Activity: Take the lines from the one containing "The image size is (632, 512)." through the final line below and restate them exactly. Omit the pictures.

START Data

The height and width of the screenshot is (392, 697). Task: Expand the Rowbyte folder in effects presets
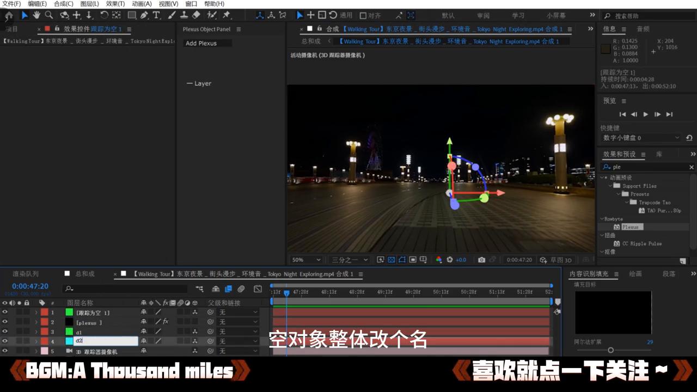(x=602, y=219)
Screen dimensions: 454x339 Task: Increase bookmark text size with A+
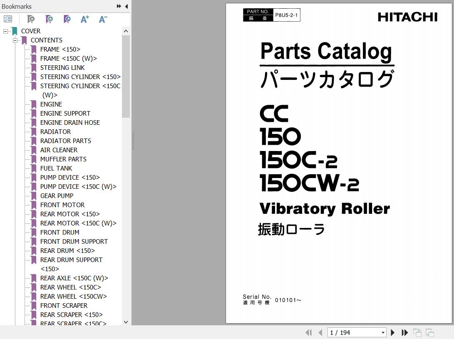[85, 19]
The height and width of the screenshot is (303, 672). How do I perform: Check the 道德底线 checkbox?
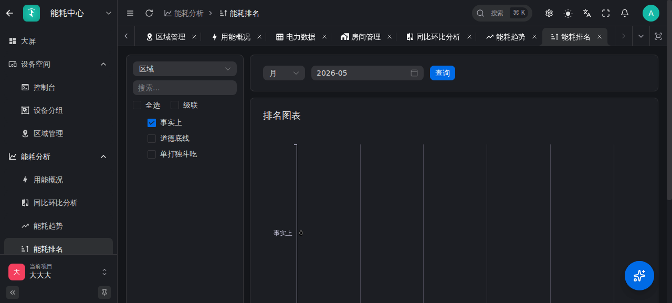152,139
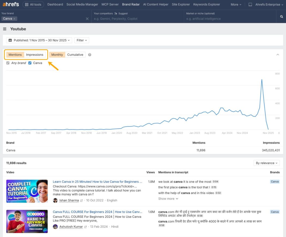
Task: Enable the Any brand checkbox
Action: (x=8, y=63)
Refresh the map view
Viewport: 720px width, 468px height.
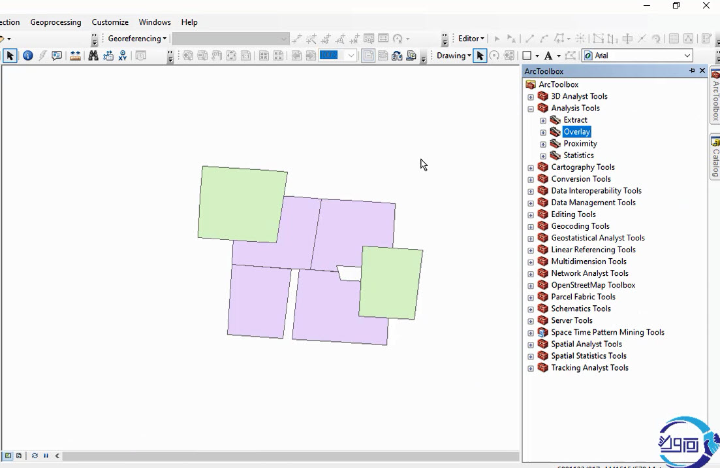(x=35, y=456)
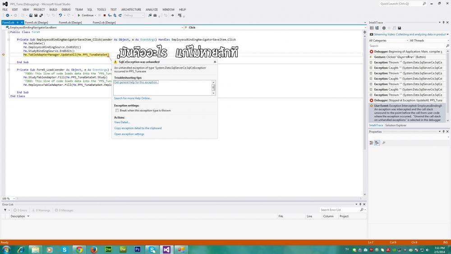
Task: Enable 'Break when this exception type is thrown'
Action: point(117,111)
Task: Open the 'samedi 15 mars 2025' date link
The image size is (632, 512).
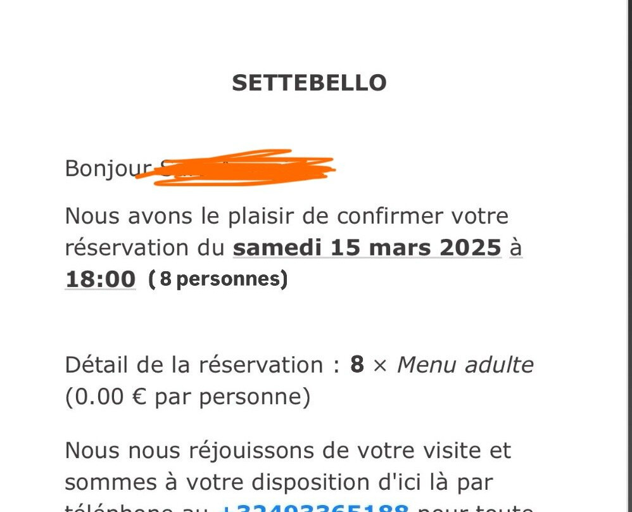Action: click(367, 247)
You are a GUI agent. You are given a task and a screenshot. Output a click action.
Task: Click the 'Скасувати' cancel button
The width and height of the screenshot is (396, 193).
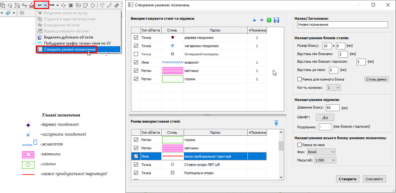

END Data

Your solution:
The image size is (632, 512).
Action: click(367, 247)
You are a GUI agent. You are given a task and a screenshot. Output a click action.
Task: Click the 'Скасувати' cancel button
The width and height of the screenshot is (396, 193).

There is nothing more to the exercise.